(Chiang Mai) In Chiang Mai, which has become one of the most polluted cities in the world, residents live under a foul cloud that threatens their health and tourism on the eve of the Thai New Year.
Classic in this season, the smoke released by forest fires and the burning of stubble by farmers has reached unprecedented levels this year and is suffocating the major tourist city in northern Thailand.
On Wednesday, as for several days in a row, Chiang Mai was at the top of the cities in the world with the most polluted air with fine particles in the ranking established by the IQAir application.
Photos and videos of the haze that blanketed the historic city have sparked calls for action ahead of the highly anticipated national elections in May and the World Health Organization has warned of dire long-term consequences term of air pollution.
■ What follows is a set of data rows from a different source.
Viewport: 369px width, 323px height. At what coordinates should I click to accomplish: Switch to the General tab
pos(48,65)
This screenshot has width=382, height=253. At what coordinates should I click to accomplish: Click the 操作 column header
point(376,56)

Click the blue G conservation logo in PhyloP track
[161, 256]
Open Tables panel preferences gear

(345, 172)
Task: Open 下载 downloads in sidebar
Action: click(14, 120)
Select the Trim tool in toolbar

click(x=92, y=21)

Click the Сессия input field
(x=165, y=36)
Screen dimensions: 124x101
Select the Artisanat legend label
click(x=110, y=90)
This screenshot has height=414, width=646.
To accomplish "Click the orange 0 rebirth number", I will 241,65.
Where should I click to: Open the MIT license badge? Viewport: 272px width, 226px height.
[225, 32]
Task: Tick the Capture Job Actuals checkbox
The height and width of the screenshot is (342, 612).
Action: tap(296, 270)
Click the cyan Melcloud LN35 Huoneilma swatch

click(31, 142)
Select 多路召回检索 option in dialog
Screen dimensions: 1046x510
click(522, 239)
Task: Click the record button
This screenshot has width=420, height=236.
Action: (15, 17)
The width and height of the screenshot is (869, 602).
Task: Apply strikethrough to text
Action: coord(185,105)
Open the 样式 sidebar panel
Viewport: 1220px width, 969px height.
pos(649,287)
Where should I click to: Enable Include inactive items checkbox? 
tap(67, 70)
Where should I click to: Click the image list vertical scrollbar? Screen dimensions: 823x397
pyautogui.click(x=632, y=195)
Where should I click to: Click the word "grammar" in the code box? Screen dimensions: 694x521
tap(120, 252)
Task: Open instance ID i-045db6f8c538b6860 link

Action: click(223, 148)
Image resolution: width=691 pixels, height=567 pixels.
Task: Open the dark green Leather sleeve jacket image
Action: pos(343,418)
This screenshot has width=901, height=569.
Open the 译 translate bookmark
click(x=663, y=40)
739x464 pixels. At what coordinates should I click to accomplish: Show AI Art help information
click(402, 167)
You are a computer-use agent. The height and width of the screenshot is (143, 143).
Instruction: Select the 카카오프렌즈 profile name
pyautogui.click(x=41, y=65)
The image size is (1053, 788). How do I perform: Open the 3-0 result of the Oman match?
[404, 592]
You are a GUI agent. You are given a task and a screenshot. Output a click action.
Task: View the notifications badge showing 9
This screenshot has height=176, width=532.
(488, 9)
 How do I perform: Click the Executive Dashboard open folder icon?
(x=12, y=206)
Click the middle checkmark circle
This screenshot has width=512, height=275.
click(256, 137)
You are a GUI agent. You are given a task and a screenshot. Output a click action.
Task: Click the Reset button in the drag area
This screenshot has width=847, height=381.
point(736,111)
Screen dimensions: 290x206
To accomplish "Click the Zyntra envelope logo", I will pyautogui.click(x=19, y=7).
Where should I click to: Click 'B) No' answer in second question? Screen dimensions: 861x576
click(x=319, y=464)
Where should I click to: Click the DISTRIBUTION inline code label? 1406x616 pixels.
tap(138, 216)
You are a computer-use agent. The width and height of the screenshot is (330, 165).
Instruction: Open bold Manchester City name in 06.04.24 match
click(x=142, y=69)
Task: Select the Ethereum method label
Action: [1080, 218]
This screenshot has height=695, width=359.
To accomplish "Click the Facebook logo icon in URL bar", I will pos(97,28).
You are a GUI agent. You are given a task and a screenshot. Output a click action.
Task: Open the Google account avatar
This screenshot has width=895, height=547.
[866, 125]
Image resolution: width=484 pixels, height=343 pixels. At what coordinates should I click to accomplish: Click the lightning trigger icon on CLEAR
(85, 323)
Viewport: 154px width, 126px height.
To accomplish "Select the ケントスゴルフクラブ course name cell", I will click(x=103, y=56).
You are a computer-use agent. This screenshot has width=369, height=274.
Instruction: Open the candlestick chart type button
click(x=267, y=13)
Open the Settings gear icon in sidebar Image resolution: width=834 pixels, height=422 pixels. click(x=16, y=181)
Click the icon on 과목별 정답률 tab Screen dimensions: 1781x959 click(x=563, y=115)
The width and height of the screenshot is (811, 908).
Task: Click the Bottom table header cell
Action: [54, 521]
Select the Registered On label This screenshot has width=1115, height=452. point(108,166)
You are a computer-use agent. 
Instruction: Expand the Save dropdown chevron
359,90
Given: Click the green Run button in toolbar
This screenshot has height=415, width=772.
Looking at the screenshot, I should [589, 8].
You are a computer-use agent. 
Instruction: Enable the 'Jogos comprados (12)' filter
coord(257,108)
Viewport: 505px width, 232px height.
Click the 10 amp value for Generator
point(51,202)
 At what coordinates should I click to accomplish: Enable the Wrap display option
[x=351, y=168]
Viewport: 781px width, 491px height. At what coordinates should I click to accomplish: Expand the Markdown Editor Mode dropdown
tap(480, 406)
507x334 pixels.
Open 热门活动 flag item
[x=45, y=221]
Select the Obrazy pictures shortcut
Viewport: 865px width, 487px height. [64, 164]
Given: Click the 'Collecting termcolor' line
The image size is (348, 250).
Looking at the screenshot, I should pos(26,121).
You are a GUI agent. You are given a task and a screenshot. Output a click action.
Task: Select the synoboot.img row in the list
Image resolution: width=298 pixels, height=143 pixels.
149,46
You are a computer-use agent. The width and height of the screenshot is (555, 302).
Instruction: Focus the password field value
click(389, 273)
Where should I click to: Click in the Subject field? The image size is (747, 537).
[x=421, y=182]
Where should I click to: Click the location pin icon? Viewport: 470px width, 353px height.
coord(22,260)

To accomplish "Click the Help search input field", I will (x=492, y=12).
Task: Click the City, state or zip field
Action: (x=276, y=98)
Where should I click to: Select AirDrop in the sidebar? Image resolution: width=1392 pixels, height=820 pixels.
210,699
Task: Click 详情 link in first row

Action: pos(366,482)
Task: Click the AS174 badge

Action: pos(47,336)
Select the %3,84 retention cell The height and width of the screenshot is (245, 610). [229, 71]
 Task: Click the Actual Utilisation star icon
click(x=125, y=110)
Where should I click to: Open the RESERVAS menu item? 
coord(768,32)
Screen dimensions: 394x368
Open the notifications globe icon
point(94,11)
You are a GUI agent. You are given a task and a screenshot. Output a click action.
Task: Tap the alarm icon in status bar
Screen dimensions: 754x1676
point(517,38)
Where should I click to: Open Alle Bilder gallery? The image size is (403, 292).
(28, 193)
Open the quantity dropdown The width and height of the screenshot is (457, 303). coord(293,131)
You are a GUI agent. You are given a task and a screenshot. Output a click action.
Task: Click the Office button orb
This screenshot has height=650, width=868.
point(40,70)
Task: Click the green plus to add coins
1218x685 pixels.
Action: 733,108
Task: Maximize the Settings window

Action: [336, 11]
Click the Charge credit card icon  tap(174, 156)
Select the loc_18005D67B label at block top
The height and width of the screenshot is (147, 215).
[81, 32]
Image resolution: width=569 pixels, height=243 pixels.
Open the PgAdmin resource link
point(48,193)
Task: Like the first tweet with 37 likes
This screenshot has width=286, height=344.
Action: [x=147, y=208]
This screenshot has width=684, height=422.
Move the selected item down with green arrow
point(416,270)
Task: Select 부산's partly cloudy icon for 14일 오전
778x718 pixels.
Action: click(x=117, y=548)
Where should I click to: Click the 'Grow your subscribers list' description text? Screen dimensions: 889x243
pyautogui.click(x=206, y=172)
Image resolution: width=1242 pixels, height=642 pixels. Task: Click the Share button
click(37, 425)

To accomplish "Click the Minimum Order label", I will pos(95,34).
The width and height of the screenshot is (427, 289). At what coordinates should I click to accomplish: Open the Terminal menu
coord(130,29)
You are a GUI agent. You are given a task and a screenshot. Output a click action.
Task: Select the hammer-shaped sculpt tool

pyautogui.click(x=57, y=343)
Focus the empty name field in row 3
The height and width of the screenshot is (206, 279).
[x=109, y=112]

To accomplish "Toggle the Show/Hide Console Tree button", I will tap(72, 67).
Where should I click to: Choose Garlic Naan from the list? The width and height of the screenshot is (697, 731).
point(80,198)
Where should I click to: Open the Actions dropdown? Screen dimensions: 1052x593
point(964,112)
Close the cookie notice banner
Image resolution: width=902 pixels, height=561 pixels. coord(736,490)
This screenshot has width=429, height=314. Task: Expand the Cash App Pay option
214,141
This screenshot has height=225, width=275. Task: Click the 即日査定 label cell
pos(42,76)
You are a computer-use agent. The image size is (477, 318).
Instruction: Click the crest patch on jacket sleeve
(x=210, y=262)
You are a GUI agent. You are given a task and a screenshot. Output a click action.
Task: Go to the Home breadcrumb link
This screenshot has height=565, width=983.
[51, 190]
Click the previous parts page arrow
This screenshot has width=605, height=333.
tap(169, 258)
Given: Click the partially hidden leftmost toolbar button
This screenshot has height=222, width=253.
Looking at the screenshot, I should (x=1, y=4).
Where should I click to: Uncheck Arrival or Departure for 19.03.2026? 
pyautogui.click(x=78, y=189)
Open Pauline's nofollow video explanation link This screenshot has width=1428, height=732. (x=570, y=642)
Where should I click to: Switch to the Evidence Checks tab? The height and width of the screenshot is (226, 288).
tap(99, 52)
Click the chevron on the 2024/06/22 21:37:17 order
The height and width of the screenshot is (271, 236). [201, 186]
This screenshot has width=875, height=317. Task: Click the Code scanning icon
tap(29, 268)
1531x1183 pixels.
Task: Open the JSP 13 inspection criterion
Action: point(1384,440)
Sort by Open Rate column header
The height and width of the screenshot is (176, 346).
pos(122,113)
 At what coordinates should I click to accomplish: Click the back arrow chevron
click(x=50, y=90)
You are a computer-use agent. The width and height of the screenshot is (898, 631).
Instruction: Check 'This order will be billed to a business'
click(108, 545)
Local readings showed levels of PM2.5 particles – so tiny they can enter the bloodstream – more than 30 times the annual WHO recommendation, according to IQAir.
“It made me want to cry,” Kanchaya Boontan, the owner of a small travel agency, told AFP.
“This year is bad, normally the pollution is not too long, but foreigners have seen the news,” she said, adjusting her N95 mask, equivalent to an FFP2.
“Last week, I only had one client. This week, no one. »
Shunned by foreigners, Chiang Mai is also shunned by Thais, who have multiplied cancellations as the weekend of Songkran, the local New Year, approaches due to pollution, according to the hotel association of Thailand.
Outside the famous Tha Phae gate, as tourists scare away pigeons and pose for photos, Aun, a 45-year-old orange juice seller, tries to keep the business going.
“Pollution affects my life more and more every day, whether it’s my health or the drop in tourist numbers,” he explains.
“Some days you can barely see the roads in front of you, and it’s not fog, it’s smog,” he adds.
According to Siwatt Pongpiachan, an atmospheric scientist at the National Astronomical Research Institute of Thailand, the pollution is mainly due to burning by farmers in the region and in neighboring countries.
PM2.5 particles, the most dangerous, accumulate at the city level, which is in a basin. According to the expert, the evolution of the climate is also in question.
According to the Ministry of Public Health, nearly two million people have had to be hospitalized this year for respiratory conditions caused by air pollution.
According to Rungsrit Kanjanavanit, a cardiologist in Chiang Mai, the authorities maintain a guilty silence, for fear of scaring off tourists for good, in a country where this sector is vital for the economy.
“The effects on the population are immense,” especially on children and the elderly, Rungsrit says, adding that long-term exposure to PM2.5 has established consequences on life expectancy.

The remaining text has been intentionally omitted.